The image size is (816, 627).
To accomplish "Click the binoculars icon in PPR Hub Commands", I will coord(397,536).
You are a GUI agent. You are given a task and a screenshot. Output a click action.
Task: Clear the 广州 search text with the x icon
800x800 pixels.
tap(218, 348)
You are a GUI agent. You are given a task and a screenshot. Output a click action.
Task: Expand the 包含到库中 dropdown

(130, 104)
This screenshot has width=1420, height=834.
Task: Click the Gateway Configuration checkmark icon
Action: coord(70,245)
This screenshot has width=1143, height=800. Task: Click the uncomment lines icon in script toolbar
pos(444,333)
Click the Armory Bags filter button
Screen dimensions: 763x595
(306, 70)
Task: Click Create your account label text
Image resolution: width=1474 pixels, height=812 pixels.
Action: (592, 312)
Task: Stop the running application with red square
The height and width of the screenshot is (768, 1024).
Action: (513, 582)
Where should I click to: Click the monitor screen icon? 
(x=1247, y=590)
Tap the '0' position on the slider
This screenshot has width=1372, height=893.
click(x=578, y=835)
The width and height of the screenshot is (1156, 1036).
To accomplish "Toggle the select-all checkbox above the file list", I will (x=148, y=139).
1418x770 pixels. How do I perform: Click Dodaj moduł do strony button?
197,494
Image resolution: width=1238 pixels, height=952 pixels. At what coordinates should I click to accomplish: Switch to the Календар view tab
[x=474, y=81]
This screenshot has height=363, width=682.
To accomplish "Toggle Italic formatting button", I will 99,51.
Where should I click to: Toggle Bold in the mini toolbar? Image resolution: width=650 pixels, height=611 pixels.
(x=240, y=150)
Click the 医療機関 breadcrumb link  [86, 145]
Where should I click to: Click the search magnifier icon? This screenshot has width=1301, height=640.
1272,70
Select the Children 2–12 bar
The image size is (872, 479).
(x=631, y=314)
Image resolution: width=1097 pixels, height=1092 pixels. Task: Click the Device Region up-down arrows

----

TASK DESCRIPTION
Extract each line from the entries above that contains the string "will".

EXERCISE ANSWER
To accomplish "Click the binoculars icon in PPR Hub Commands", I will coord(397,536).
To accomplish "Toggle the select-all checkbox above the file list", I will (x=148, y=139).
To accomplish "Toggle Italic formatting button", I will 99,51.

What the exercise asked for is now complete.